PLM Sales is one of the topics, I have a special passion for blogging about. Some of my previous articles about PLM sales, in case you missed that:
PLM Sales Cheat Sheet
How to not suck in PLM Sales
The art of PLM sales
In the last four months in COVID19, we learned a lot about how the pandemic is changing the world – technology, business, shopping, lifestyle. Today, I want to talk about how the COVID19 pandemic will be re-shaping PLM sales.
The reality of air travel is brutal. You can see stats published by Airline and TSA report. The image says everything you want to know.
But the forecast is even more interesting. My attention was caught by a Bloomberg article – U.S. Airlines Face End of Business Travel as They Knew It.
“It is likely that business travel will never return to pre-Covid levels,” said Adam Pilarski, senior vice president at Avitas, an aviation consultant. “It is one of those unfortunate cases where the industry will be permanently impaired and what we lost now is gone, never to come back.”
At stake is the most lucrative part of the airline industry, driven by businesses that accepted — however grudgingly — the need to plop down a few thousand dollars for a last-minute ticket across the U.S. or over an ocean. Business travel makes up 60% to 70% of industry sales, according to estimates by the trade group Airlines for America.
That’s under threat in the wake of an unprecedented collapse in passengers that started four months ago. Half the respondents in a survey of Fortune 500 CEOs said trips at their companies would never return to what they were before Covid-19, according to Fortune magazine.

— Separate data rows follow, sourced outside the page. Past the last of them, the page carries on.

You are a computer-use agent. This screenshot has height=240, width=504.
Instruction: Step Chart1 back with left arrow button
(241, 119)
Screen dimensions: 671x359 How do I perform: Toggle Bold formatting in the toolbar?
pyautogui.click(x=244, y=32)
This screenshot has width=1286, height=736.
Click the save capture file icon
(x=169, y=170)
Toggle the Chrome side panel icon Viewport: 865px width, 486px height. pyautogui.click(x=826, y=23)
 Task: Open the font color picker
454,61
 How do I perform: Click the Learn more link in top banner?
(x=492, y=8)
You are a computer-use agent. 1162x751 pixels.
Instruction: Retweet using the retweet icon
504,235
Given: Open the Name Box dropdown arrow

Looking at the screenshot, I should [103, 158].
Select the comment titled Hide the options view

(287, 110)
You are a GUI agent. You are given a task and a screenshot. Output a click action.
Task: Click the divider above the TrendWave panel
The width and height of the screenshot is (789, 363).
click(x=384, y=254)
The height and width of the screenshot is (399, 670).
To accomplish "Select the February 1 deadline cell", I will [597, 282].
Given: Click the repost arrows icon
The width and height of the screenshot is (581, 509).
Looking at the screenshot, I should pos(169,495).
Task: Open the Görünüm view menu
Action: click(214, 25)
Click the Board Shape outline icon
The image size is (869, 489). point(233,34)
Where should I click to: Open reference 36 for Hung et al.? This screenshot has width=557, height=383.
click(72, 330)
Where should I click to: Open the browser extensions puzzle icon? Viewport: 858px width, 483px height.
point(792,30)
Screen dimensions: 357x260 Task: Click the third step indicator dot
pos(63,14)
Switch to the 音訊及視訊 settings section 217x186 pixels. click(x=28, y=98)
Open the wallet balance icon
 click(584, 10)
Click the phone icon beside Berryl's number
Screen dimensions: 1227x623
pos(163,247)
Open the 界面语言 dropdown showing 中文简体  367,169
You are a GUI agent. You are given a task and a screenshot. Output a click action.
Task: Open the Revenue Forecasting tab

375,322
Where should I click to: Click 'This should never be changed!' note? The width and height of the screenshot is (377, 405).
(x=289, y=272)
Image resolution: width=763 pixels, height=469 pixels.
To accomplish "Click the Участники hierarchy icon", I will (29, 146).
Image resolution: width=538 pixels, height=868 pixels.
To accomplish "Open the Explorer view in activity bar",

How is it related to PLM Sales? Here is my take. The reality of PLM sales is a very long sales process including presentations, workshops, onsite visits, discussions with many representatives of the teams. To sell PLM means to take an entire company and sell them to PLM vision, benefits, and change process. And it requires many hours of meetings. As we are transforming from personal meetings to a variety of online tools, the question of how it will transform PLM sales is the one that made me think the most.
My personal experience of working with engineers and manufacturing companies online have started from PLM consulting and then continued with my work at OpenBOM. There are many factors that need to be taken into account – time zones, connection quality, language, and presentation skills. These are the same for everything we do online these days. Here are some specific PLM observations on what we can expect in the future of online PLM sales.
1- Online Materials
Companies are looking at how to learn remotely. The workshops and presentations will be transformed not only to happen online but also to happen over a longer period of time when both sides vendor and customer will be able to share information about PLM tech and products.
2- Requirements Presentation
Even a bigger challenge then online materials, we will need to figure out the way to collect requirements in a virtual form from manufacturing companies, their advisers, consultants located everywhere in the world. How to make these requirements available to everyone will be an interesting question to discuss.
3- Cloud enabled sales tools
While having tools like Zoom and others is a must-have, it is not enough for sales. It is time to invest in a cloud-based sales performance team. It enables the sales team to track metrics and communicate their progress on deals in real-time from anywhere, compared to their peers. Performance visibility is one of the key elements to help sales to perform remotely.
4- Online PLM tools
Last, but probably the most important. Access to real PLM tools online will be a big difference in PLM sales moving forward. Significant progress was made by PLM companies in cloud PLM development including hosted and SaaS tools. To be able to provide instant registration, testing, and experiments with the tool will not be an option anymore. Show me the tool -will be a new PLM mantra.
What is my conclusion?
We are facing the end of PLM sales as we knew that. I don’t expect things to get back to pre-COVID19. The change was forced on manufacturing companies, PLM sales, and consulting. There is no way back. There is a way forward to re-imaging the way PLM will be sold. An interesting thing that it will also drive the re-imagination of PLM itself. The need to provide online tools, evaluation, and technical platform will drive interest in infrastructure and tools that will naturally support collaboration and virtual environment. SaaS PLM tools and hosted testing environment will play a significant role together with video and other modern remote sales skills. If you’re in PLM sales, it is a time to learn new stuff. If you’re a PLM architect, it is time to think about new tech and products. Just my thoughts…
Best, Oleg
Disclaimer: I’m co-founder and CEO of OpenBOM developing cloud based bill of materials and inventory management tool for manufacturing companies, hardware startups, and supply chain. My opinion can be unintentionally biased.